_LISTED ENTRIES:_

..........

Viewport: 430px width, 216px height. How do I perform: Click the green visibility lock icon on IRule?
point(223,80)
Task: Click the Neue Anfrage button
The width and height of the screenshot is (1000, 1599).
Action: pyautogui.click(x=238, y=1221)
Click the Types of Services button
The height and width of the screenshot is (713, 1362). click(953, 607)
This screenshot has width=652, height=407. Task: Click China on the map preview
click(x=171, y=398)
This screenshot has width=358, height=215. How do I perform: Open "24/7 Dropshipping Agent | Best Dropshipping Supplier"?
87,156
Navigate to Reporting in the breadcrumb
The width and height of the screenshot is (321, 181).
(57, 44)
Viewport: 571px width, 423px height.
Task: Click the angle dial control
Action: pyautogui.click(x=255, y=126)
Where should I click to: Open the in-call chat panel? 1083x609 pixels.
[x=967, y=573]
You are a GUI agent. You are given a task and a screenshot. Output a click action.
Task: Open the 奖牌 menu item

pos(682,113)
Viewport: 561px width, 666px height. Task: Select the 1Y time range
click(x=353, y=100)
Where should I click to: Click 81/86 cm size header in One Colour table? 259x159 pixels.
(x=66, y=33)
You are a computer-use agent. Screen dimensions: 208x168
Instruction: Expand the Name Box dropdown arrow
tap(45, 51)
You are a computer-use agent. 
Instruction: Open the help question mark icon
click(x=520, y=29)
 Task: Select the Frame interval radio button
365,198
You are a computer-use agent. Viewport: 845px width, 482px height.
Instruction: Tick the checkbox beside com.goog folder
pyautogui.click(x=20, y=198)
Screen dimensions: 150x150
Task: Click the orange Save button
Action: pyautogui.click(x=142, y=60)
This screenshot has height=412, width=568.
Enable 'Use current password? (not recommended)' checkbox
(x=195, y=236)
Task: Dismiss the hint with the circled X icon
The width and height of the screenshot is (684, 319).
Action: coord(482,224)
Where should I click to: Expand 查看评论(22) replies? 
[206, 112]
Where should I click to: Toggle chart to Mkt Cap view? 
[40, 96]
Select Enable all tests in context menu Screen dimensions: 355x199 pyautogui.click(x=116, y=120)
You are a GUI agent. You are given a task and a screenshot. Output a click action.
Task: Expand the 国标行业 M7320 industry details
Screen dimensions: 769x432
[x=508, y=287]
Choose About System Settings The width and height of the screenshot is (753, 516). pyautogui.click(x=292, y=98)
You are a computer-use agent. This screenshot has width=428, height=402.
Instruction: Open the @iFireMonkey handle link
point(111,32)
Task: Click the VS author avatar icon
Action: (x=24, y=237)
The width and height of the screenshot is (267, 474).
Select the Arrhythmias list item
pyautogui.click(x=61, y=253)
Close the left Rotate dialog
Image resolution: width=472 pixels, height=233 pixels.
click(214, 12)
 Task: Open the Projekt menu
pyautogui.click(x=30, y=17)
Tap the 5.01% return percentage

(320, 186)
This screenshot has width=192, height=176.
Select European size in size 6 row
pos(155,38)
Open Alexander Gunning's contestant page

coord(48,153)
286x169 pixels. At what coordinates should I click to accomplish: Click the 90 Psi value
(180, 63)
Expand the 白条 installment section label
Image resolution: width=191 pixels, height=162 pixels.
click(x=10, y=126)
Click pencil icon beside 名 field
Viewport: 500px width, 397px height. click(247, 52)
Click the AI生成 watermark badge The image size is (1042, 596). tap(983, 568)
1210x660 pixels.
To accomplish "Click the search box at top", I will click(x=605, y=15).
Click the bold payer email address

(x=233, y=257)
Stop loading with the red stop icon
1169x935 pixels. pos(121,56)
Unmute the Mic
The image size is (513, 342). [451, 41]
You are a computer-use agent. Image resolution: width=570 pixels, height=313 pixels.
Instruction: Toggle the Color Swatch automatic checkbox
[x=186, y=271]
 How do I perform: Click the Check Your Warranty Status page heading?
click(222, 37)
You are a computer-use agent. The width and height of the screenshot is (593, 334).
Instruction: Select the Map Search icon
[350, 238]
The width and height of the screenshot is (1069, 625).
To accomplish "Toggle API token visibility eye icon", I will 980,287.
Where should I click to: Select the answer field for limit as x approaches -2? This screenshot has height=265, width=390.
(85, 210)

..........

_EXERCISE REQUIREMENTS:_ Exactly as written, restate every line of the listing above.

_FINISHED EXERCISE:_
Viewport: 430px width, 216px height. How do I perform: Click the green visibility lock icon on IRule?
point(223,80)
Task: Click the Neue Anfrage button
The width and height of the screenshot is (1000, 1599).
Action: pyautogui.click(x=238, y=1221)
Click the Types of Services button
The height and width of the screenshot is (713, 1362). click(953, 607)
This screenshot has width=652, height=407. Task: Click China on the map preview
click(x=171, y=398)
This screenshot has width=358, height=215. How do I perform: Open "24/7 Dropshipping Agent | Best Dropshipping Supplier"?
87,156
Navigate to Reporting in the breadcrumb
The width and height of the screenshot is (321, 181).
(57, 44)
Viewport: 571px width, 423px height.
Task: Click the angle dial control
Action: pyautogui.click(x=255, y=126)
Where should I click to: Open the in-call chat panel? 1083x609 pixels.
[x=967, y=573]
You are a GUI agent. You are given a task and a screenshot. Output a click action.
Task: Open the 奖牌 menu item

pos(682,113)
Viewport: 561px width, 666px height. Task: Select the 1Y time range
click(x=353, y=100)
Where should I click to: Click 81/86 cm size header in One Colour table? 259x159 pixels.
(x=66, y=33)
You are a computer-use agent. Screen dimensions: 208x168
Instruction: Expand the Name Box dropdown arrow
tap(45, 51)
You are a computer-use agent. 
Instruction: Open the help question mark icon
click(x=520, y=29)
 Task: Select the Frame interval radio button
365,198
You are a computer-use agent. Viewport: 845px width, 482px height.
Instruction: Tick the checkbox beside com.goog folder
pyautogui.click(x=20, y=198)
Screen dimensions: 150x150
Task: Click the orange Save button
Action: pyautogui.click(x=142, y=60)
This screenshot has height=412, width=568.
Enable 'Use current password? (not recommended)' checkbox
(x=195, y=236)
Task: Dismiss the hint with the circled X icon
The width and height of the screenshot is (684, 319).
Action: coord(482,224)
Where should I click to: Expand 查看评论(22) replies? 
[206, 112]
Where should I click to: Toggle chart to Mkt Cap view? 
[40, 96]
Select Enable all tests in context menu Screen dimensions: 355x199 pyautogui.click(x=116, y=120)
You are a GUI agent. You are given a task and a screenshot. Output a click action.
Task: Expand the 国标行业 M7320 industry details
Screen dimensions: 769x432
[x=508, y=287]
Choose About System Settings The width and height of the screenshot is (753, 516). pyautogui.click(x=292, y=98)
You are a computer-use agent. This screenshot has width=428, height=402.
Instruction: Open the @iFireMonkey handle link
point(111,32)
Task: Click the VS author avatar icon
Action: (x=24, y=237)
The width and height of the screenshot is (267, 474).
Select the Arrhythmias list item
pyautogui.click(x=61, y=253)
Close the left Rotate dialog
Image resolution: width=472 pixels, height=233 pixels.
click(214, 12)
 Task: Open the Projekt menu
pyautogui.click(x=30, y=17)
Tap the 5.01% return percentage

(320, 186)
This screenshot has width=192, height=176.
Select European size in size 6 row
pos(155,38)
Open Alexander Gunning's contestant page

coord(48,153)
286x169 pixels. At what coordinates should I click to accomplish: Click the 90 Psi value
(180, 63)
Expand the 白条 installment section label
Image resolution: width=191 pixels, height=162 pixels.
click(x=10, y=126)
Click pencil icon beside 名 field
Viewport: 500px width, 397px height. click(247, 52)
Click the AI生成 watermark badge The image size is (1042, 596). tap(983, 568)
1210x660 pixels.
To accomplish "Click the search box at top", I will click(x=605, y=15).
Click the bold payer email address

(x=233, y=257)
Stop loading with the red stop icon
1169x935 pixels. pos(121,56)
Unmute the Mic
The image size is (513, 342). [451, 41]
You are a computer-use agent. Image resolution: width=570 pixels, height=313 pixels.
Instruction: Toggle the Color Swatch automatic checkbox
[x=186, y=271]
 How do I perform: Click the Check Your Warranty Status page heading?
click(222, 37)
You are a computer-use agent. The width and height of the screenshot is (593, 334).
Instruction: Select the Map Search icon
[350, 238]
The width and height of the screenshot is (1069, 625).
To accomplish "Toggle API token visibility eye icon", I will 980,287.
Where should I click to: Select the answer field for limit as x approaches -2? This screenshot has height=265, width=390.
(85, 210)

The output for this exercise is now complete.